O Banco Central reduziu a taxa Selic (o juro básico que o governo usa para controlar a inflação) em 0,25 ponto percentual, para 14,5% ao ano, em decisão unânime do Copom nesta terça-feira (29). É o segundo corte consecutivo após meses de juros em 15% ao ano, o maior patamar em quase duas décadas. A decisão era esperada pelo mercado financeiro, segundo a Agência Brasil.
De junho de 2025 a março deste ano, a Selic ficou travada em 15% ao ano. O Copom (Comitê de Política Monetária, grupo de diretores do BC que decide os juros) voltou a cortar na reunião passada, num cenário de queda da inflação. No entanto, a guerra no Oriente Médio, que elevou os preços de combustíveis e alimentos, dificulta o trabalho da autoridade monetária. É como se o BC estivesse tentando baixar a febre do paciente enquanto uma nova infecção surge.
Inflação acima da meta
A Selic é o principal instrumento do Banco Central para manter sob controle a inflação oficial, medida pelo IPCA (Índice Nacional de Preços ao Consumidor Amplo, que acompanha o custo de vida das famílias brasileiras). A prévia da inflação oficial acelerou para 0,89% em abril, segundo o IPCA-15. No acumulado de 12 meses, o índice subiu para 4,37%, contra 3,9% em março.
Pelo sistema de meta contínua, em vigor desde janeiro de 2025, a meta de inflação é de 3%, com intervalo de tolerância de 1,5 ponto para cima ou para baixo. Ou seja, o limite superior é 4,5%. As previsões do mercado estão pessimistas: segundo o boletim Focus (pesquisa semanal com bancos e consultorias), a inflação oficial deverá fechar o ano em 4,86%, acima do teto da meta. Antes da guerra no Oriente Médio, as estimativas estavam em 3,95%.
No último Relatório de Política Monetária, divulgado em março, o Banco Central elevou de 3,5% para 3,6% a previsão do IPCA em 2026, mas a estimativa será revista por causa do comportamento do dólar e da inflação. Em nota, o Copom não deu pistas sobre a evolução dos juros e informou que está monitorando a guerra e seus efeitos sobre a inflação.
Comparação internacional
A taxa brasileira de 14,5% ao ano permanece entre as mais altas do mundo, especialmente quando se desconta a inflação.

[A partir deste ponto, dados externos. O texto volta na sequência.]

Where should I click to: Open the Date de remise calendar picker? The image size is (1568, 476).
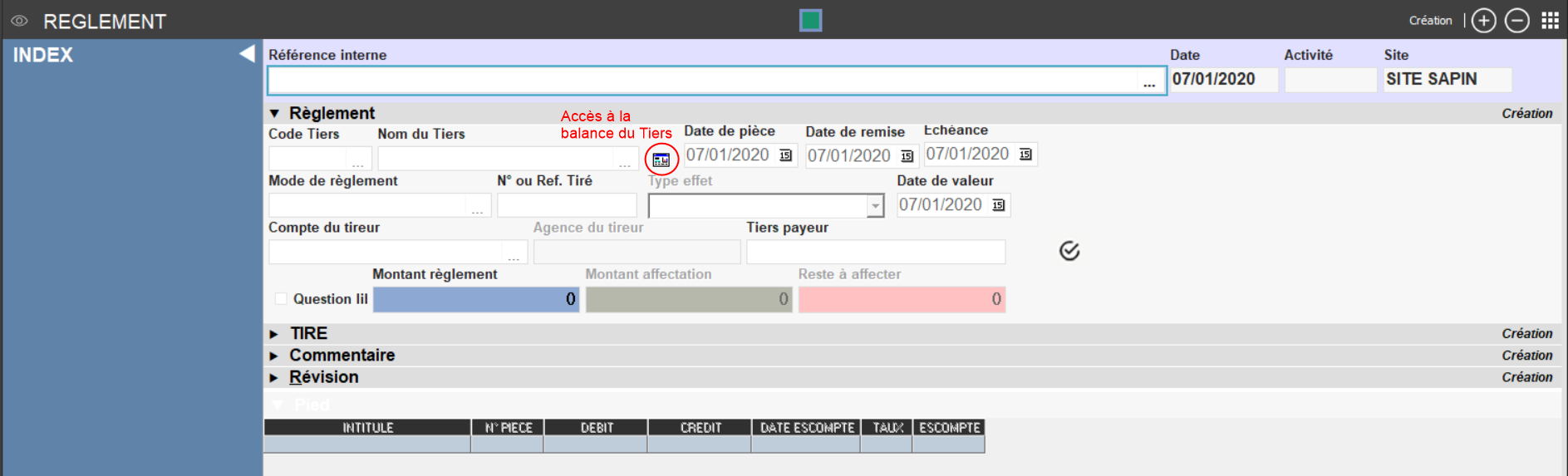pos(907,156)
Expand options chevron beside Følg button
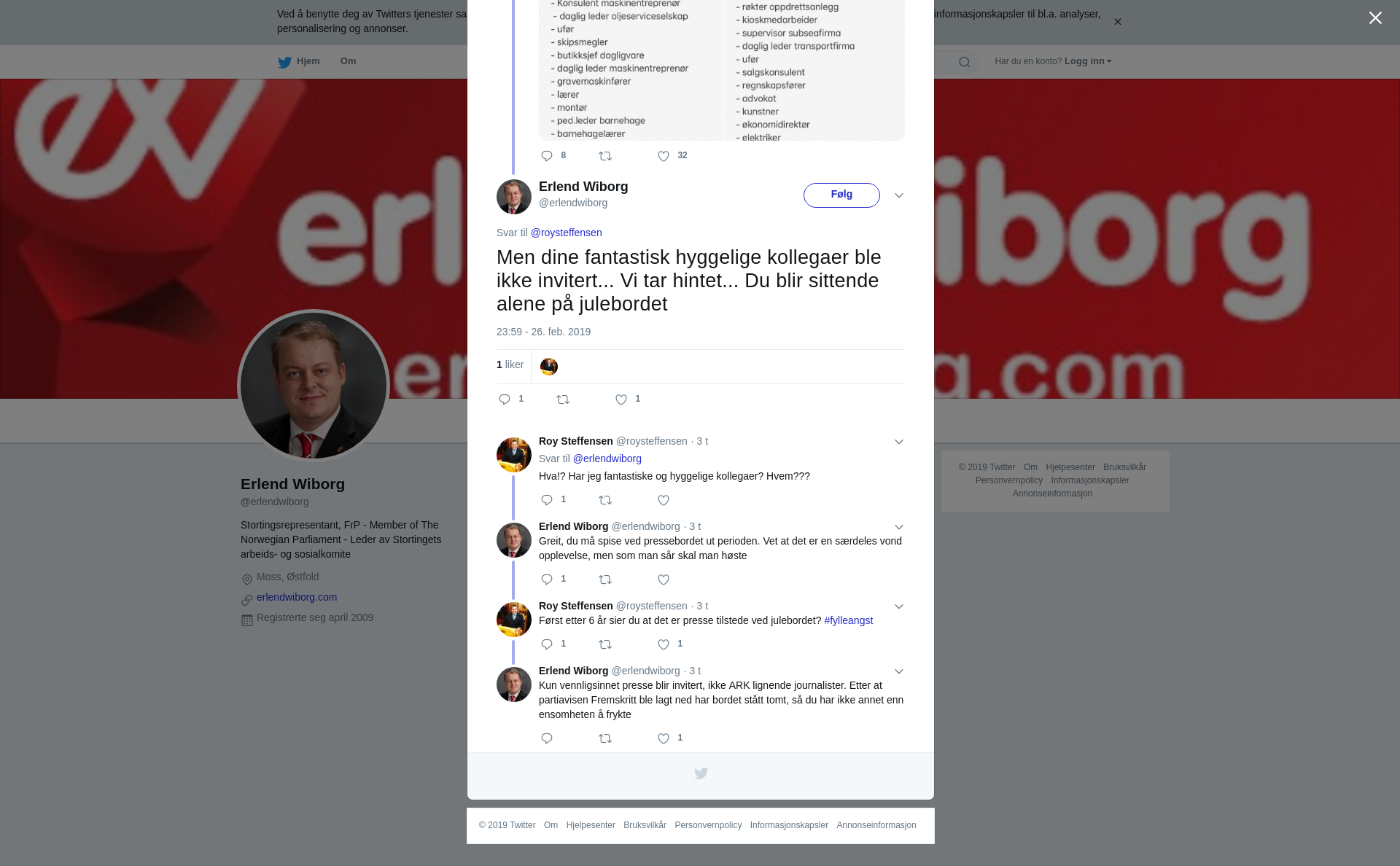This screenshot has width=1400, height=866. click(899, 195)
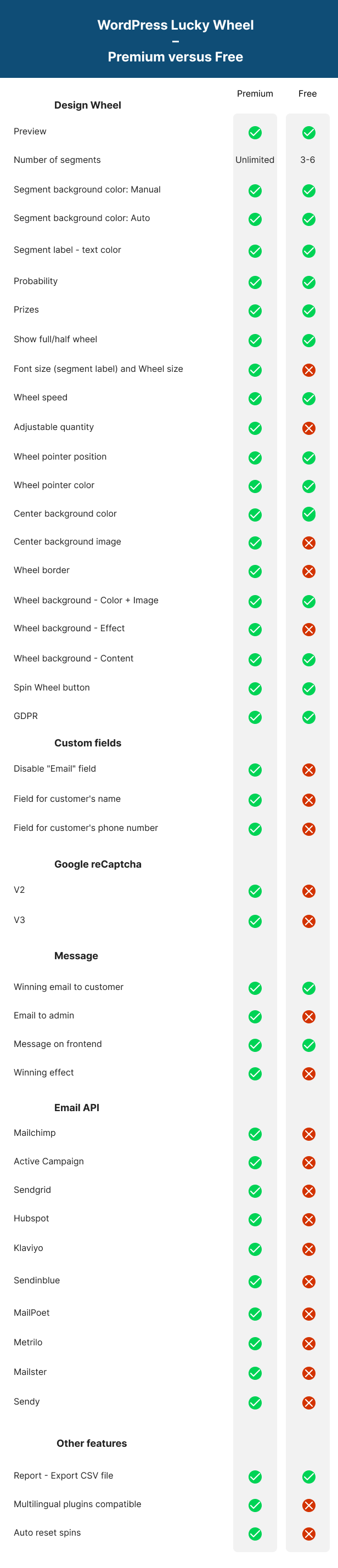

A título de comparação, os Estados Unidos mantêm sua taxa básica entre 4,25% e 4,5% ao ano, enquanto a zona do euro opera com juros em 2,5%. Mesmo entre emergentes, o Brasil se destaca: o México opera com 9,5% e a África do Sul com 7,5%, segundo dados públicos dos respectivos bancos centrais.
Crédito e crescimento
A redução da Selic barateia o crédito e estimula a produção e o consumo, mas dificulta o controle da inflação. Funciona assim: quando os juros caem, fica mais barato para empresas tomarem empréstimos para investir e para famílias financiarem compras. Por outro lado, com dinheiro mais barato circulando, os preços tendem a subir. O mercado projeta crescimento de 1,85% do PIB (Produto Interno Bruto, a soma de tudo que o país produz) em 2026, segundo o boletim Focus. O Banco Central mantém previsão mais conservadora, de 1,6%.
A reunião do Copom ocorreu com três cadeiras vazias. Os mandatos de dois diretores expiraram no fim de 2025 e o presidente Lula ainda não encaminhou as indicações dos substitutos ao Congresso. Um terceiro diretor se ausentou por motivo de luto.
📊 Número do Dia
14,5% — Nova taxa Selic, após corte de 0,25 ponto percentual. É o segundo corte consecutivo, mas ainda uma das taxas de juros reais mais altas do mundo.
Por que isso importa
Para o cidadão, juros menores significam crédito mais barato para financiamentos de casa, carro e consumo, mas também risco de inflação mais alta, que corrói o poder de compra. Para empresas, o custo do capital cai, facilitando investimentos, mas a inflação acima da meta (prevista em 4,86% pelo mercado) pode forçar o BC a reverter o ciclo de cortes. Para investidores, a Selic ainda elevada mantém a renda fixa atrativa, mas a incerteza sobre a trajetória futura dos juros aumenta a volatilidade nos mercados.